- **Work instructions**: Check which lines in the records hold "resolution" and report how many there are, with no other text.

Stored items

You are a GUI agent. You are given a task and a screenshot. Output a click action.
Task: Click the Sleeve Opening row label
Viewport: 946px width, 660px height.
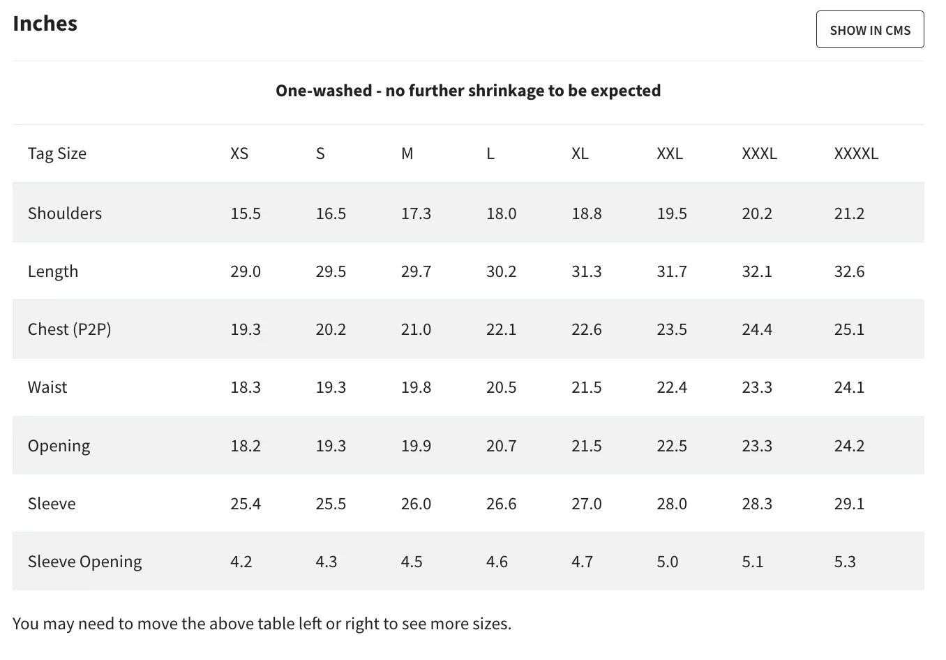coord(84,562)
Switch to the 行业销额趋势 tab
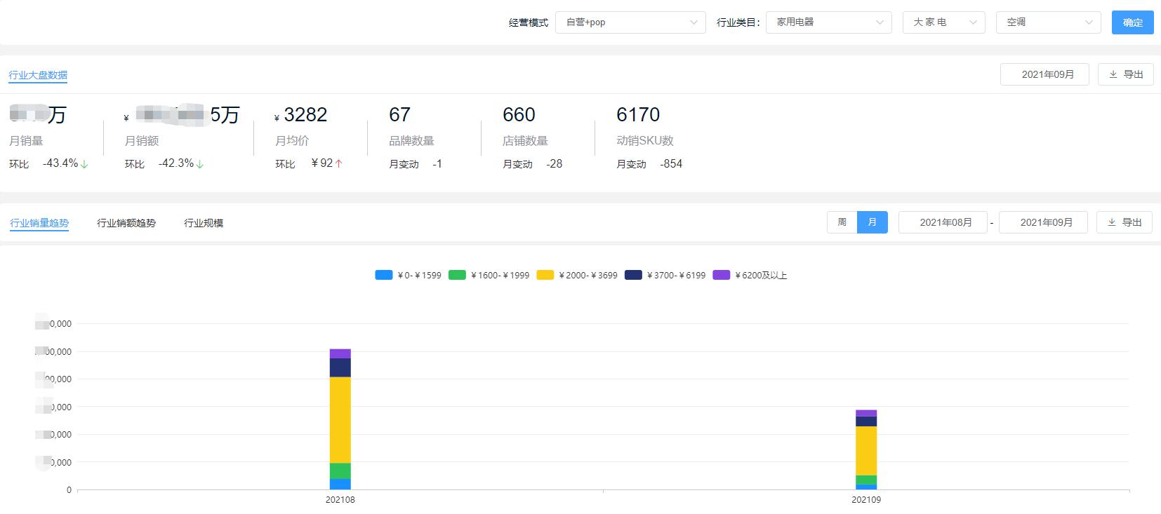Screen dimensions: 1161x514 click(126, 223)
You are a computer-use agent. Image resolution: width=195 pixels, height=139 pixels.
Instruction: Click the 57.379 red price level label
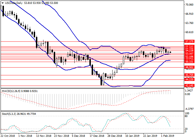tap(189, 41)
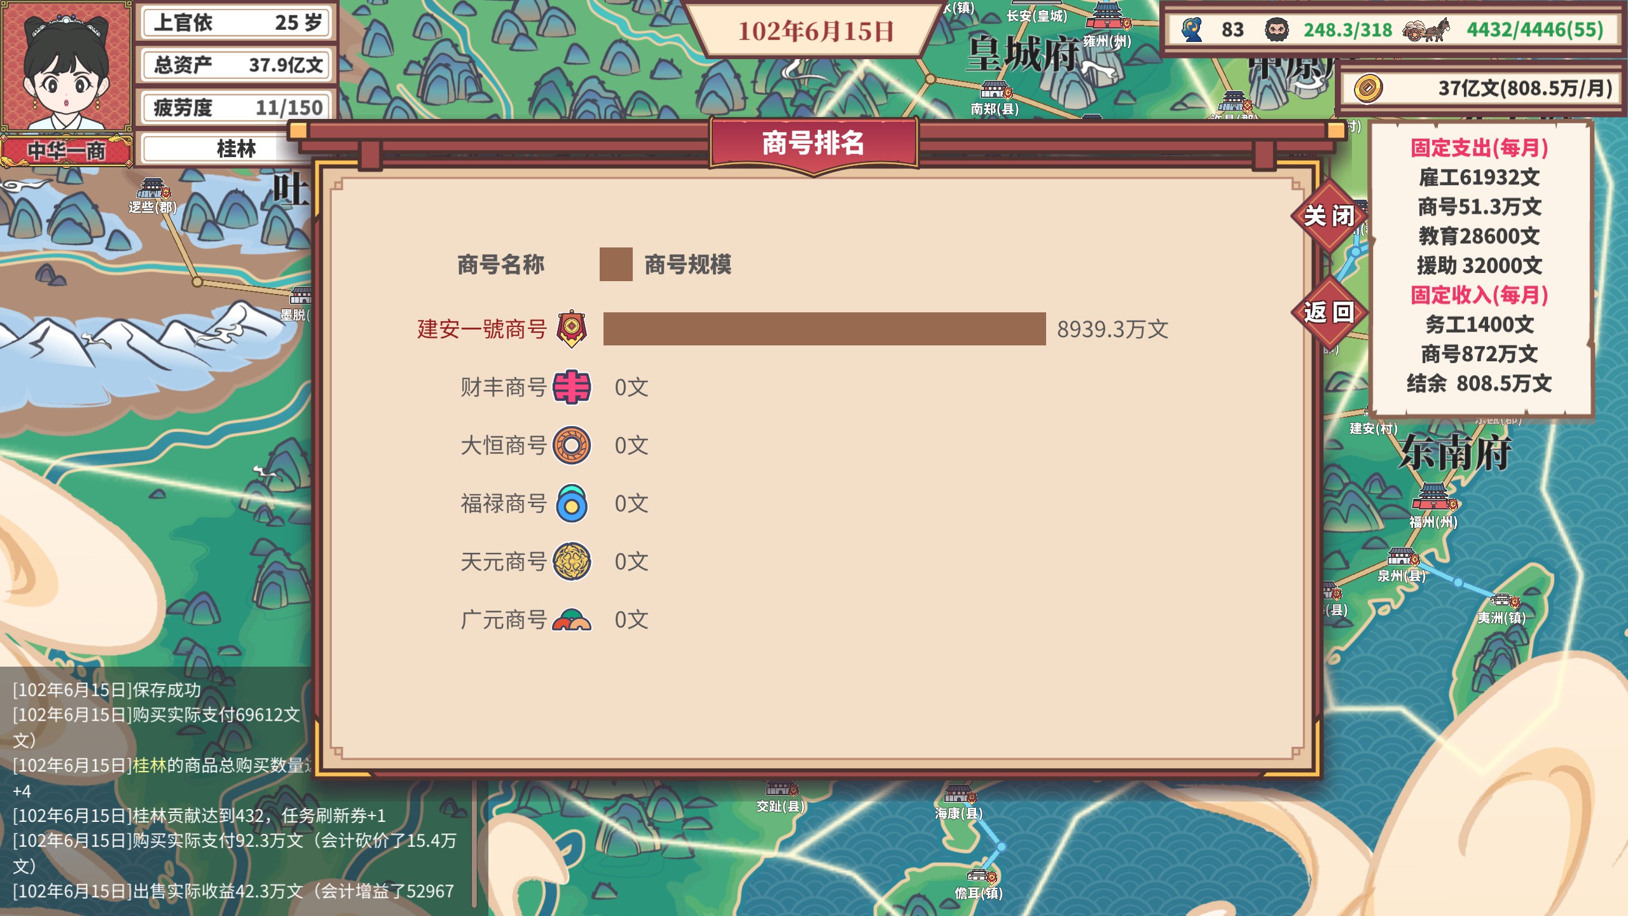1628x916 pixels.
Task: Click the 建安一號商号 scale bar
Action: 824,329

==

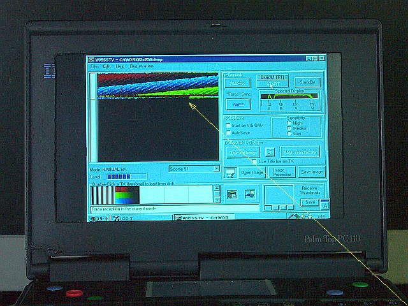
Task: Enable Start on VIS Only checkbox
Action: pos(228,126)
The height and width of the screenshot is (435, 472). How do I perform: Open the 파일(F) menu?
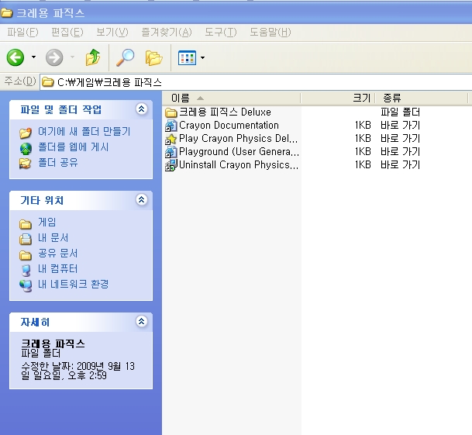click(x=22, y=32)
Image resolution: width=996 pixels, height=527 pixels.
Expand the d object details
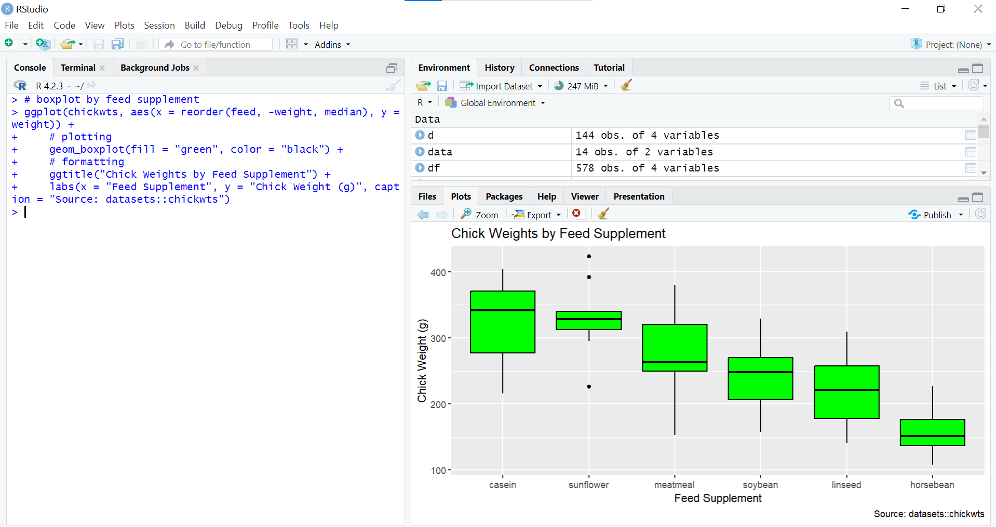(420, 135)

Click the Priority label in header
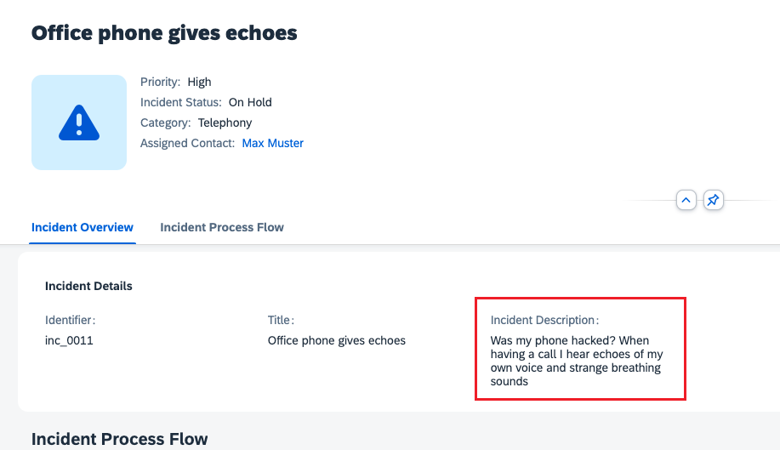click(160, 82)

- **Exercise solution**: 2